Les conditions de solvabilité réelle ne sont pas réunies, mais on veut quand même faire comme si. Une fois de plus, on veut mettre la charrue avant les bœufs. On veut gagner du temps, on poursuit des objectifs inavoués, on cache la vérité, on trompe les citoyens en présentant des pseudo-solutions. 

Le mensonge ne paie pas. Ou plus exactement le mensonge ne paie plus quand le système est au bout du rouleau et que chacun, pays ou institution, lutte pour sa survie.

Le smart money, les Goldman Sachs et autres, connaissent la situation mieux que les politiques et quelquefois mieux que les banquiers centraux. Ils bénéficient d’informations privilégiées, dissymétriques.

Les triples A de l’hypothécaire américain ont volé en éclats, les fausses garanties des assureurs de dettes ont été démystifiées, les ratings souverains européens ont explosé, la crise est décapante, il est fini le temps où l’on pouvait durablement faire croire que les vessies étaient des lanternes, prétendre que l’eau des égouts est aussi claire que l’eau de source.

Une page nouvelle de l’histoire est tournée et il faudrait peut-être en prendre conscience. Cette page qui a été tournée, ce n’est pas celle de la crise proprement dite, c’est celle de la complicité et de la connivence. Nous sommes dans une phase de lutte pour échapper à la destruction, pour maintenir ses positions, pour conserver son statut.
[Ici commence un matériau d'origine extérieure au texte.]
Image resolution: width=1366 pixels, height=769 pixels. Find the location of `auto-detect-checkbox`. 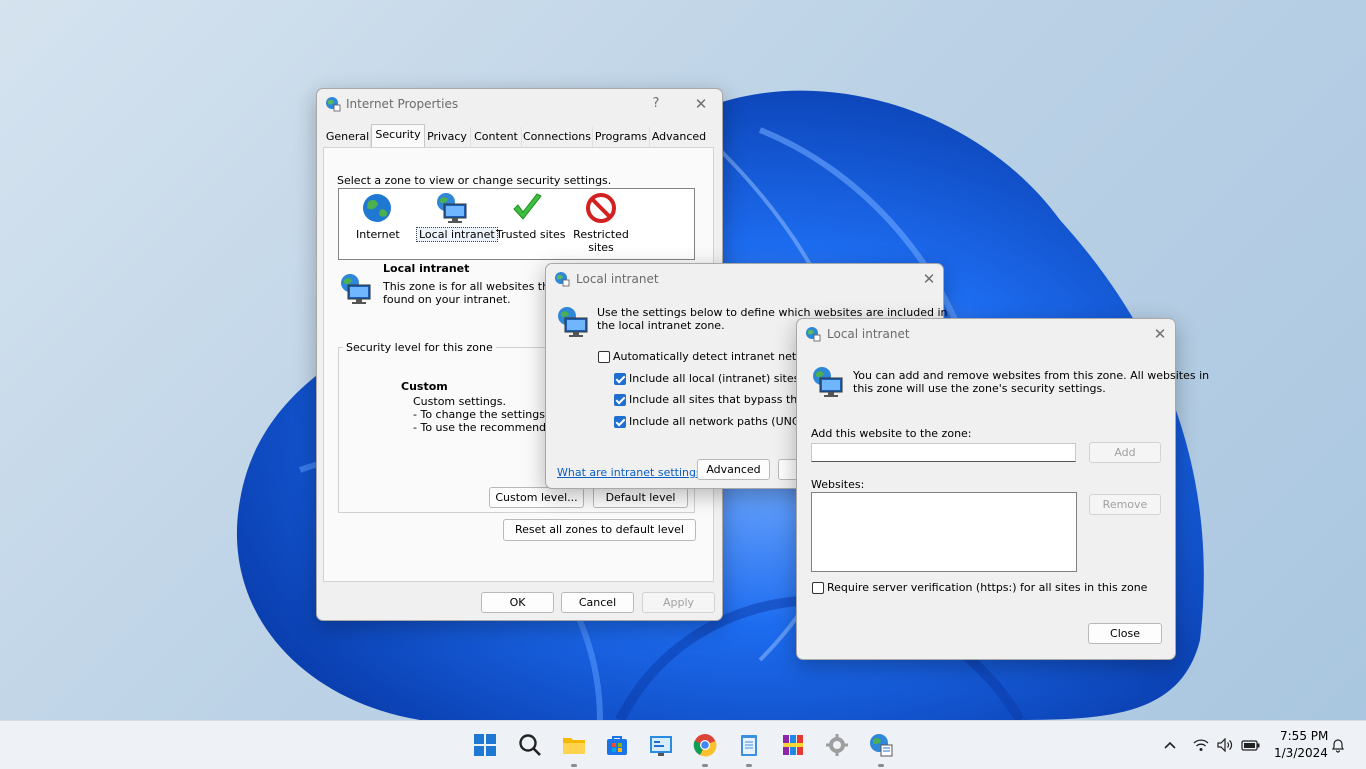

auto-detect-checkbox is located at coordinates (604, 357).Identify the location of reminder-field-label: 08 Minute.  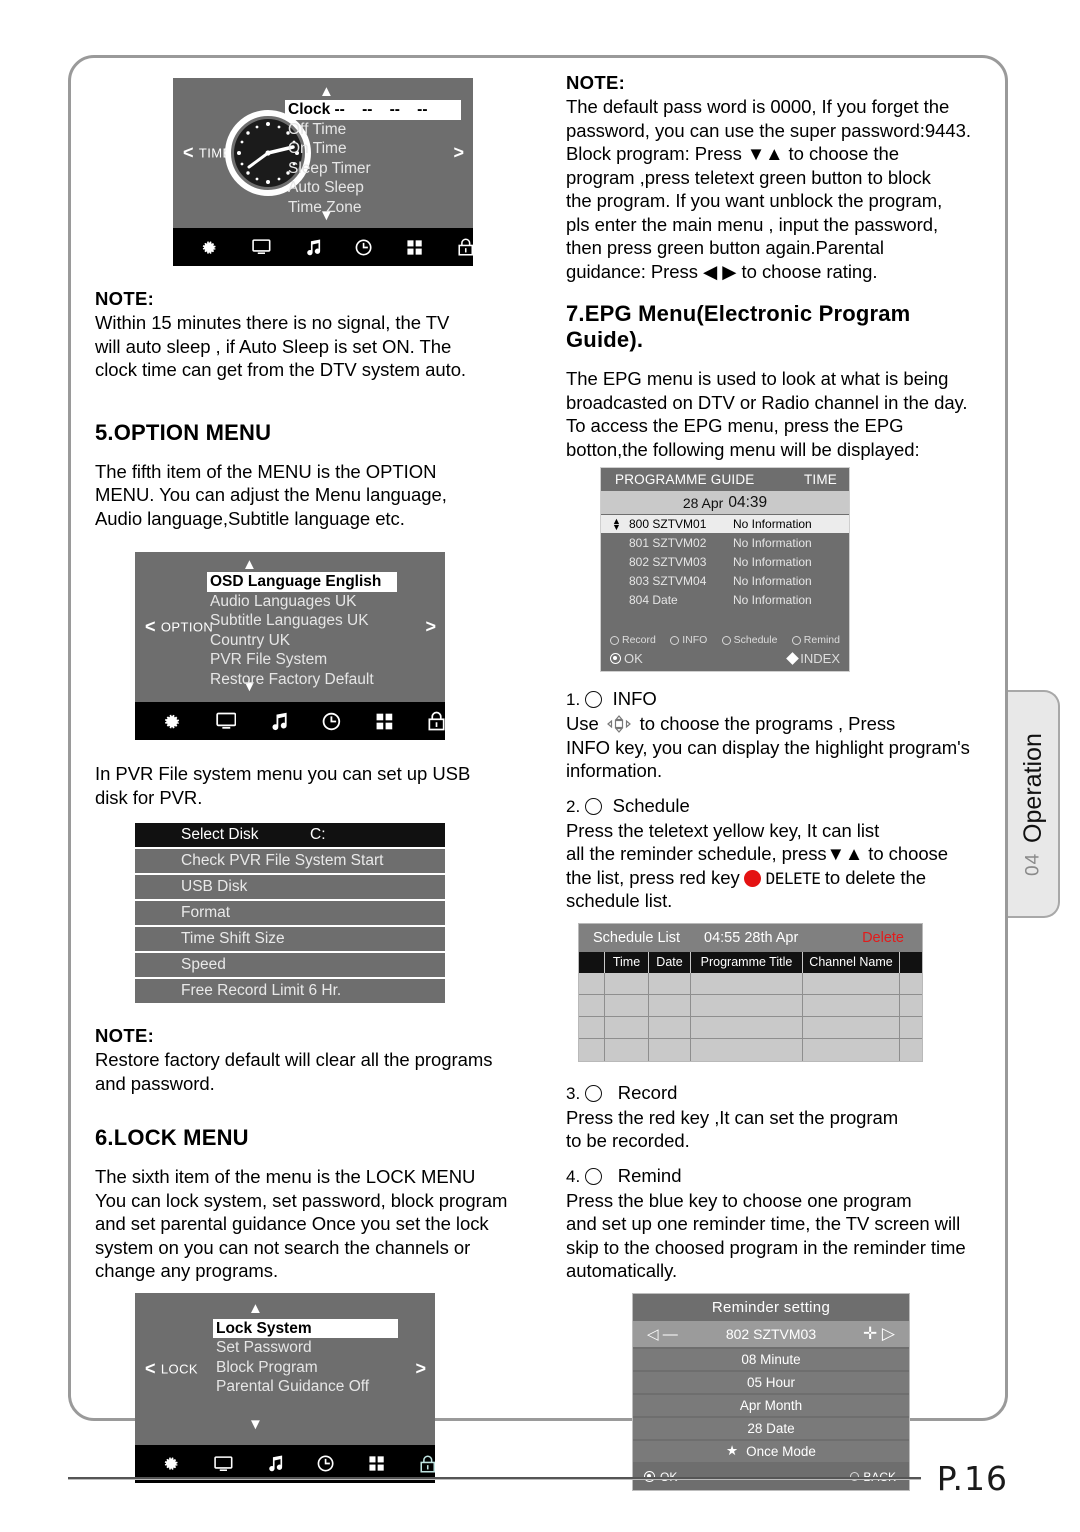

L’enjeu de la crise, c’était finalement : qui va payer.  Et dans le cadre de cet enjeu, il n’y a plus de place pour les accommodements.  Les responsables de la conduite des affaires ne comprennent pas que ce sur quoi leur action reposait, l’autorité, est battu en brèche par quelque chose d’autre, de beaucoup plus primaire, la force pure et simple.  Les marchés sont précisément le lieu, le champ de bataille ou s’affrontent ces forces. Prétendre pouvoir les vaincre sans réellement s’en donner les moyens, et c’est le cas avec l’eurobond, ne peut que conduire à un désastre plus grand. 

Les solutions au problème européen existent. Mais elles existent dans le réel, ici et maintenant, et non pas dans les rêves.